RECORD SET>
+++
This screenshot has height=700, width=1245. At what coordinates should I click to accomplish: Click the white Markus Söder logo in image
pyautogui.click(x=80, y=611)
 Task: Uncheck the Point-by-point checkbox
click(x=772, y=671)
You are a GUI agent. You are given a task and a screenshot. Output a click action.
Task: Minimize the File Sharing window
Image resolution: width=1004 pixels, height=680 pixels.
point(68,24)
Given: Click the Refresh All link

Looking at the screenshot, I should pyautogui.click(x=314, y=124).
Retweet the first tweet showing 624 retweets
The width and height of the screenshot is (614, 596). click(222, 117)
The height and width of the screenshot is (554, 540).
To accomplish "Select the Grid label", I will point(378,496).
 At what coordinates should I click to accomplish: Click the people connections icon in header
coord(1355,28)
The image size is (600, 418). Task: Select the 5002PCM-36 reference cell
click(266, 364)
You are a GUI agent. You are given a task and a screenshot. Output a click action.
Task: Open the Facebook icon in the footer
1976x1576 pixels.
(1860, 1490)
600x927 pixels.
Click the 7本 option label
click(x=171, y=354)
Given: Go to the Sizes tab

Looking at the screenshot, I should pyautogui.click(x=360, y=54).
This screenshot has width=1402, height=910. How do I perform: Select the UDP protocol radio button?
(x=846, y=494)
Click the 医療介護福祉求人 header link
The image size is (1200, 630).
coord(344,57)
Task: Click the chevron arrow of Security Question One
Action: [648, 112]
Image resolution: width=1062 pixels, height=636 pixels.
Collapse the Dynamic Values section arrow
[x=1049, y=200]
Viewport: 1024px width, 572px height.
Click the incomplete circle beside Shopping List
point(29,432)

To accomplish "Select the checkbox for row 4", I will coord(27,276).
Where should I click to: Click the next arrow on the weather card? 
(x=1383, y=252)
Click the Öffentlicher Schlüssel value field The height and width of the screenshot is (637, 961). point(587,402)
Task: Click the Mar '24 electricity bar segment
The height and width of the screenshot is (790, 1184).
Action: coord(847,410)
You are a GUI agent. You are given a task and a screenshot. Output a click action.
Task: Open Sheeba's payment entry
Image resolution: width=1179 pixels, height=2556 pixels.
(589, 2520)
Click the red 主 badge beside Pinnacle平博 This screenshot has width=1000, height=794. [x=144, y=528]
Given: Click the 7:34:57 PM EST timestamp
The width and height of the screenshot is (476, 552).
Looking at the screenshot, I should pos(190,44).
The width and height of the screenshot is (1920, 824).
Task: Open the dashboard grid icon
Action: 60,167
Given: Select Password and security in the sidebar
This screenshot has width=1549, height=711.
+++
INSTRUCTIONS FOR THE TASK> Every record above is to be given again precisely.

ANSWER TO THIS EXERCISE>
This screenshot has height=700, width=1245. At what coordinates should I click to accomplish: Click the white Markus Söder logo in image
pyautogui.click(x=80, y=611)
 Task: Uncheck the Point-by-point checkbox
click(x=772, y=671)
You are a GUI agent. You are given a task and a screenshot. Output a click action.
Task: Minimize the File Sharing window
Image resolution: width=1004 pixels, height=680 pixels.
point(68,24)
Given: Click the Refresh All link

Looking at the screenshot, I should pyautogui.click(x=314, y=124).
Retweet the first tweet showing 624 retweets
The width and height of the screenshot is (614, 596). click(222, 117)
The height and width of the screenshot is (554, 540).
To accomplish "Select the Grid label", I will point(378,496).
 At what coordinates should I click to accomplish: Click the people connections icon in header
coord(1355,28)
The image size is (600, 418). Task: Select the 5002PCM-36 reference cell
click(266, 364)
You are a GUI agent. You are given a task and a screenshot. Output a click action.
Task: Open the Facebook icon in the footer
1976x1576 pixels.
(1860, 1490)
600x927 pixels.
Click the 7本 option label
click(x=171, y=354)
Given: Go to the Sizes tab

Looking at the screenshot, I should pyautogui.click(x=360, y=54).
This screenshot has width=1402, height=910. How do I perform: Select the UDP protocol radio button?
(x=846, y=494)
Click the 医療介護福祉求人 header link
The image size is (1200, 630).
coord(344,57)
Task: Click the chevron arrow of Security Question One
Action: [648, 112]
Image resolution: width=1062 pixels, height=636 pixels.
Collapse the Dynamic Values section arrow
[x=1049, y=200]
Viewport: 1024px width, 572px height.
Click the incomplete circle beside Shopping List
point(29,432)

To accomplish "Select the checkbox for row 4", I will coord(27,276).
Where should I click to: Click the next arrow on the weather card? 
(x=1383, y=252)
Click the Öffentlicher Schlüssel value field The height and width of the screenshot is (637, 961). point(587,402)
Task: Click the Mar '24 electricity bar segment
The height and width of the screenshot is (790, 1184).
Action: coord(847,410)
You are a GUI agent. You are given a task and a screenshot. Output a click action.
Task: Open Sheeba's payment entry
Image resolution: width=1179 pixels, height=2556 pixels.
(589, 2520)
Click the red 主 badge beside Pinnacle平博 This screenshot has width=1000, height=794. [x=144, y=528]
Given: Click the 7:34:57 PM EST timestamp
The width and height of the screenshot is (476, 552).
Looking at the screenshot, I should pos(190,44).
The width and height of the screenshot is (1920, 824).
Task: Open the dashboard grid icon
Action: 60,167
Given: Select Password and security in the sidebar
This screenshot has width=1549, height=711.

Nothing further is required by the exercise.